Milk
(2008/Universal Blu-ray + DVD-Video)
Picture:
B/B- Sound: B/B- Extras: B- Film: B
After
some interesting and sometimes abstract feature films that worked more often
than not, Director Gus Van Sant finally delivers his first big Hollywood effort
since the underrated Finding Forrester
(2000) with a long-in-development biopic on slain Gay politician/Civil Rights
advocate Harvey Milk in Milk
(2008). At one point, it was reported
that Robin Williams was going to take the title role, but Sean Penn finally
landed the role and he surprisingly captures the man in uncanny ways.
Now it is
not easy to do a biopic and not fall into tired traps that goes back to the
introduction of sound in the 1930s, but Writer Dustin Lance Black takes an idea
that would have been a gimmick in the hands of most and manages to make it
work. Along with Van Sant at the peak of
his powers, the film delivers a deeper portrait than you usually get in any
biopic.
The film
begins with Milk talking into a tape recorder about his life in case he is
assassinated. He knows there is more
than enough hate despite the counterculture and sexual revolution movements
that the country (and world) have not grown up enough to accept people who are
“the other” (or cast that way) or that are “different” (as if diversity was a
bad thing) and has quietly, painfully, sadly, ominously accepted a sense of
doom in advance and not as defeat, but as existential dread that shows why he
was a success and had the charisma to win.
This
leads to a flashback, then flash forward strategy that shows us his life and
how the personal simply becomes the public.

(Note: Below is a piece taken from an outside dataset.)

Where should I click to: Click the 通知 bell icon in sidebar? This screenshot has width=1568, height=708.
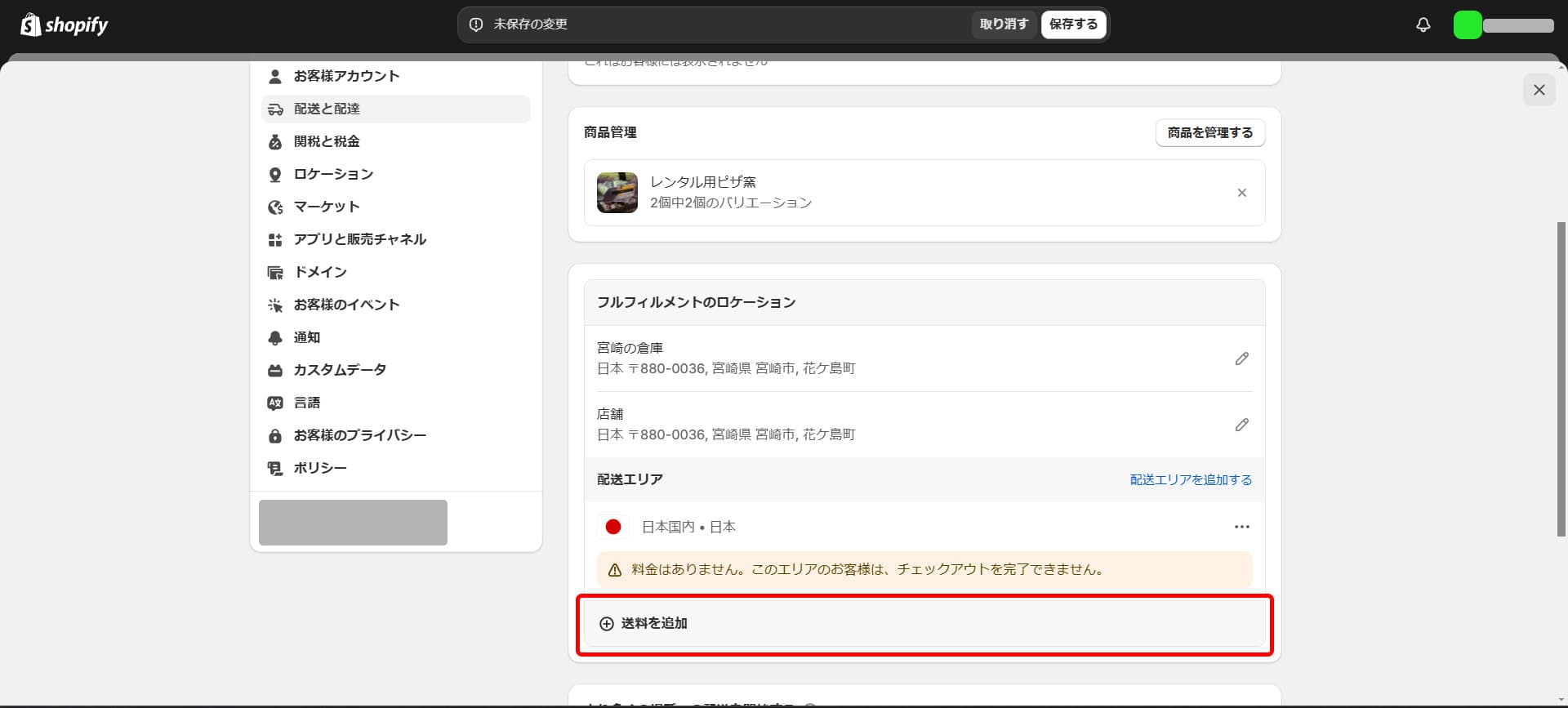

It is done with clever subtlety and then a third item is introduced that
involves the history of how the new brand of homophobic hate gets launched that
Milk does not necessarily have to talk about in the tape recorder; such as
Anita Bryant’s deceptively kind campaign where the U.S.’s Christo-Fascist
reactionary doctrine is introduced and eventually leads to Milk’s demise. It is inarguable, proven by history even more
than when Van Sant first signed on to this project and beyond obvious as the
Reagan Era ends. The film serves as a
sadly ironic coda, though so much still has not changed.
The
supporting cast is terrific, including James Franco showing range as Milk’s
boyfriend Scott Smith, Diego Luna as Jack Lira, Emile Hirsch still showing how
good he can act as Cleve Jones and Josh Brolin in the thankless role as Dan
White, the politician who kills in the name of a religion that says “thou shall
not kill” but does it anyway. He plays
the character with dignity, which makes him three-dimensional, but it is a
thankless role and in the end, White allowed himself to also be used as a
puppet for free by people who could care less if he was dead or alive.
The film
still cannot totally escape being a biopic as so many have been done, so I was
still left feeling there was more to say and show. Van Sant’s abstract narrative style on his
recent films could have shown some other aspects, but that is a Harvey milk
story for another time when people and civilization grow up more. This version had to be along the lines of
Classical Hollywood narrative, but thanks to Van Sant, Black and the cast, hey
still made it something exceptional.
The 1080p
1.85 X 1 digital High Definition image has been convincingly stylized to look
like the period in a way that works and that is partly thanks to the
ever-talented Harris Savides, A.S.C. in his usually continuing work with Van
Sant. The transfer here is really good,
but the styling and necessary use of old analog videotape to show the history
hold it back on a performance level, but that is its look. The anamorphically enhanced DVD is also good
and one of the best transfer to have the Focus name to date. The DTS HD Master Audio (MA) lossless 5.1 mix
has one of the few Danny Elfman scores I have been really happy with, but this
is a dialogue-based film and when you and the archival monophonic sound, the
multi-channel is not always used, though there is nice ambience to its credit. The DVD’s Dolby Digital 5.1 does not loose as
much of the quality as expected either.
Extras include
BD Live interactive functions with extra information, plus three featurettes: Remembering Harvey, Hollywood Comes To San Francisco and Marching For Equality. I
wanted a few more extras, but these are very good. Milk
is one of the greatest stories of the 20th Century and it is nice to
see it told with such panache and honesty.